Men's three-cushion billiards

Representing the United States

UMB World Championship

USBA National Championship

World Games

Asian Games

= Sang Lee =

South Korean-born American billiards player

Sang Chun Lee (이상천; January 15, 1954 – October 19, 2004), most commonly known simply as Sang Lee, was a Korean-born American professional three-cushion billiards player and world champion.

==Professional career==
Born and raised in South Korea, Lee moved to New York City, United States, in 1987, at age 33.

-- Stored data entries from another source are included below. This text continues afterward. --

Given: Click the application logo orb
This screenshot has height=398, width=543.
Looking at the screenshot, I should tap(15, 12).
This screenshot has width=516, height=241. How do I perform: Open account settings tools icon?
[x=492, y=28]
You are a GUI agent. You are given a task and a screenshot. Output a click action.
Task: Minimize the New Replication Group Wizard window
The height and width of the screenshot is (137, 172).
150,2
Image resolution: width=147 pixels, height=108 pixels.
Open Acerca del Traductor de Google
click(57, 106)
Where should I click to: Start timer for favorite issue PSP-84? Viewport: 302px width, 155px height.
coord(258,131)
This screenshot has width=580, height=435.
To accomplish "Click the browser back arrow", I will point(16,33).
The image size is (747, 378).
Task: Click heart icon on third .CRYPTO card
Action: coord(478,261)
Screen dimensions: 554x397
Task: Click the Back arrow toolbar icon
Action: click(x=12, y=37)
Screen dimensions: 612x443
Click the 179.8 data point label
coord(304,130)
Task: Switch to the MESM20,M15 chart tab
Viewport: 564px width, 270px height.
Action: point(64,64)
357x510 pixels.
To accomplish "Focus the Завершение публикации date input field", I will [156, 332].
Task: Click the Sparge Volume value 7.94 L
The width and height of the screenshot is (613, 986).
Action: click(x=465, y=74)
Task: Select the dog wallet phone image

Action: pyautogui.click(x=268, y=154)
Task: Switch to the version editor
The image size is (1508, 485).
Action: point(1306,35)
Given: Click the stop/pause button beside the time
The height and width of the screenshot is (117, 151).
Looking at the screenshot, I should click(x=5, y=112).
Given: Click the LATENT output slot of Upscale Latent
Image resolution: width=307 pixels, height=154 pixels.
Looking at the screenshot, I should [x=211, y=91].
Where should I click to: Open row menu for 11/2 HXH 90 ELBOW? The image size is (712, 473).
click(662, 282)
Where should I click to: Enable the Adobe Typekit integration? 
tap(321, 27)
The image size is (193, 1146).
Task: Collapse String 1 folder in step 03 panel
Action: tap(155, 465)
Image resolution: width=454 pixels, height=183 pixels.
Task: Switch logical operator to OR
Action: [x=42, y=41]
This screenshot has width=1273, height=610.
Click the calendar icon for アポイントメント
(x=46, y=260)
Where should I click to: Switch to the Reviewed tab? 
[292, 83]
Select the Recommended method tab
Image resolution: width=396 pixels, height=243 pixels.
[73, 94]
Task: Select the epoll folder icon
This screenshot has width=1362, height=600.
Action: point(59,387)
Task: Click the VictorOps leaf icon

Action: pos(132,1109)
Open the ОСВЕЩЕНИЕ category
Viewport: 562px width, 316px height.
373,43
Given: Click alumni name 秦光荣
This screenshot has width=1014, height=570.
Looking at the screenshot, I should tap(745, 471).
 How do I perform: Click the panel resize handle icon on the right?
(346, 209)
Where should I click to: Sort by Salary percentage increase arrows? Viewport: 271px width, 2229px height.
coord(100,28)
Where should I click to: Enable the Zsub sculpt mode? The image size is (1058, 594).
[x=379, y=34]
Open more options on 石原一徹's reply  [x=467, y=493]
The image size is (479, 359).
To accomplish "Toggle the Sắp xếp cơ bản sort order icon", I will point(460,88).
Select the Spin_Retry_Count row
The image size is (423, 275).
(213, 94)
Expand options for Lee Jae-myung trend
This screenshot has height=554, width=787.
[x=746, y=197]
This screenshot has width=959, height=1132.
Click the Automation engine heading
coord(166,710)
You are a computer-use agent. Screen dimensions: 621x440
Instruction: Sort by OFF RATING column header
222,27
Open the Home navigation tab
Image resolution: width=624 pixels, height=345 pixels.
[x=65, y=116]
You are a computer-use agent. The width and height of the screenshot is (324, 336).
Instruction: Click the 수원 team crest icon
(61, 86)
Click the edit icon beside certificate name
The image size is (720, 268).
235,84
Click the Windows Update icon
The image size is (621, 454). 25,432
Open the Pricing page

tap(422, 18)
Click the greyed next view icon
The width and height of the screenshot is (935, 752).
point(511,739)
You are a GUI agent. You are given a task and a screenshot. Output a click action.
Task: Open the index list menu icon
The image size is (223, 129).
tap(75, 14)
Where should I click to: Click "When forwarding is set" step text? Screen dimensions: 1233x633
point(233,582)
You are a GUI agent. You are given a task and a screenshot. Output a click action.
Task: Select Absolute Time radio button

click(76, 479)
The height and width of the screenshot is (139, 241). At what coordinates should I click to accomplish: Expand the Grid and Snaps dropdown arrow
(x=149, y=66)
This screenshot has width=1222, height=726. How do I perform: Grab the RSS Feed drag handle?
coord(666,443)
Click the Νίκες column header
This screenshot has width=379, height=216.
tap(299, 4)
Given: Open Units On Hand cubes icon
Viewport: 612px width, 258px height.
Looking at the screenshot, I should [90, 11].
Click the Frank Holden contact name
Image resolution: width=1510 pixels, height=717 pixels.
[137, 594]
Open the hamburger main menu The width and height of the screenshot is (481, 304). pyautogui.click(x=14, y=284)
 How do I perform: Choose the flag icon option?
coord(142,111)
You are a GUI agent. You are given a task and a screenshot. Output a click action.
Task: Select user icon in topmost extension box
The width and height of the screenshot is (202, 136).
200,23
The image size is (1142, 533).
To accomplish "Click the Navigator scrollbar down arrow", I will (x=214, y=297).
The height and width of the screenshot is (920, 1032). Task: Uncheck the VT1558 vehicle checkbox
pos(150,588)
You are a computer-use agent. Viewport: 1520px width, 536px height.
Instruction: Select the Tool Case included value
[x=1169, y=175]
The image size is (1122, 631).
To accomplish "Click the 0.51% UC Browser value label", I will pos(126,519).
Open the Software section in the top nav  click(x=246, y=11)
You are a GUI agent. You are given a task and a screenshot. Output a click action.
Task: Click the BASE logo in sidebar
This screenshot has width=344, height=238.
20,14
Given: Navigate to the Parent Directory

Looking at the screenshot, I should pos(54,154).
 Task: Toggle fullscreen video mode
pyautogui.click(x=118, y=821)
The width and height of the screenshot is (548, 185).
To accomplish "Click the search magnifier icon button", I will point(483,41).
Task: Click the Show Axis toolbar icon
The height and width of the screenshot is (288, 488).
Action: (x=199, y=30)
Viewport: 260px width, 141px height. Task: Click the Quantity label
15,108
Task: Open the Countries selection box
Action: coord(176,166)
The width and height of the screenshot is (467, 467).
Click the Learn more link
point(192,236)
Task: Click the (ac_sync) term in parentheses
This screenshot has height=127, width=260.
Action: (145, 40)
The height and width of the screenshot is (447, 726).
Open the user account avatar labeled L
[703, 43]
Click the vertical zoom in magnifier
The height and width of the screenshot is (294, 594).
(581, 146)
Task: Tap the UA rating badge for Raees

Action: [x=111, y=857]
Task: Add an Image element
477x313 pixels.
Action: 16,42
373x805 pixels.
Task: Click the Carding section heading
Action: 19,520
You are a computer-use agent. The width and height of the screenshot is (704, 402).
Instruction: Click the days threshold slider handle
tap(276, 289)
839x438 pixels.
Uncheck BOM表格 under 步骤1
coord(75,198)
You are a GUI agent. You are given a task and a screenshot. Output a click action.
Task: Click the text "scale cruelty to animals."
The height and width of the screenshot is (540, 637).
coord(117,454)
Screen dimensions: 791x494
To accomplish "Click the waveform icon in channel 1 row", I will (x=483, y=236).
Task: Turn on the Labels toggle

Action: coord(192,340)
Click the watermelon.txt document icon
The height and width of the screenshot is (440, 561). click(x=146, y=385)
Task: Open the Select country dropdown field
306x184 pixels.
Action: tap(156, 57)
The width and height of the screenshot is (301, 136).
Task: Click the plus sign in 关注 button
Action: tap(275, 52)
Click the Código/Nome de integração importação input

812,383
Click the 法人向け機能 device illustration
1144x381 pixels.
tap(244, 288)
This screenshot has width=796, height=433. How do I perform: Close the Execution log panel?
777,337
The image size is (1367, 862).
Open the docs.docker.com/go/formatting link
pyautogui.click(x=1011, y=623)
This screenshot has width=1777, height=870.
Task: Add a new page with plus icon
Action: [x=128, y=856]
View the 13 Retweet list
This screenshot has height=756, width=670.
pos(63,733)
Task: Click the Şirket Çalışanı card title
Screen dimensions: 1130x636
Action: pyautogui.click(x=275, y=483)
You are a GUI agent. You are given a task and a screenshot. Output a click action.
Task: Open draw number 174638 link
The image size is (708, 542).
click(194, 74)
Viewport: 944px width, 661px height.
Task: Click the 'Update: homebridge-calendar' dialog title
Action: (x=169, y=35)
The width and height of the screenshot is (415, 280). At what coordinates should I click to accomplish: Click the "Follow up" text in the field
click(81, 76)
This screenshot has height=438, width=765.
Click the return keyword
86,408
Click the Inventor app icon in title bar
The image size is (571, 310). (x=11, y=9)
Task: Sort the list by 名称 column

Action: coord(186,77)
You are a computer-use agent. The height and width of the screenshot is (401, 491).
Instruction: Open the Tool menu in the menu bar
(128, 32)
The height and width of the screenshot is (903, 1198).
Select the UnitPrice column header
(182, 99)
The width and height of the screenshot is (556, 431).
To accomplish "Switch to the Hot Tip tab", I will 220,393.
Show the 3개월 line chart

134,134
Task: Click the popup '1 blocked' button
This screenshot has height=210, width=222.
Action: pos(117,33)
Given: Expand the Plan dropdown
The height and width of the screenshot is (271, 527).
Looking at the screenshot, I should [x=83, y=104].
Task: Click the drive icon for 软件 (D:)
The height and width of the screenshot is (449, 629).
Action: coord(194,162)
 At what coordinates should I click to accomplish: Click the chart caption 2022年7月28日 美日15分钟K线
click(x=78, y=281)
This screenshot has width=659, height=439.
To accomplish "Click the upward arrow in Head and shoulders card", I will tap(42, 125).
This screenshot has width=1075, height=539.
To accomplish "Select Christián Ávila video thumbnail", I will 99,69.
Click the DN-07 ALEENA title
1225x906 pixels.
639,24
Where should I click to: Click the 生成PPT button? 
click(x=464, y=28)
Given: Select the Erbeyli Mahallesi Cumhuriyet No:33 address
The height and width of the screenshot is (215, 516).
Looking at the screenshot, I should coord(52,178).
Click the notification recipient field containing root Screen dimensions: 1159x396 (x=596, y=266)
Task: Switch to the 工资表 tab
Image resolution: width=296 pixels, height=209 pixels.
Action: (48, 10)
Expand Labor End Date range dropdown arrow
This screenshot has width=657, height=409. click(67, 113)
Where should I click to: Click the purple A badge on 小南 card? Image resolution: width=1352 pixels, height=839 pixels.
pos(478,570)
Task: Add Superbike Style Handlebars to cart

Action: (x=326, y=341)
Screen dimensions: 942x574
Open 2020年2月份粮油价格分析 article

Dubbed the "Michael Jordan of three-cushion billiards" at the time of his arrival in the United States, Lee already had eight Korean national titles under his belt. Lee promptly went on to dominate three cushion billiards in the US, winning a record twelve consecutive USBA National Three-Cushion Championship, from 1990 to 2001.

Lee became the UMB World Three-cushion Championship in 1993.

in 1999 he was ranked number 11 among the Billiards Digest "50 Greatest Players of the Century" and ranked 5th "Greatest Living Player of the Century"

At the 2002 USBA National Three-Cushion Championship, his impressive run came to an end when he was defeated by Pedro Piedrabuena in the finals. Aptly, Piedrabuena received his early training in billiards from none other than Lee. The same year, Lee finished 2nd in Three-cushion event of the Asian Games where he was bested by Deuk-Hee Hwang, another Korean cue artist.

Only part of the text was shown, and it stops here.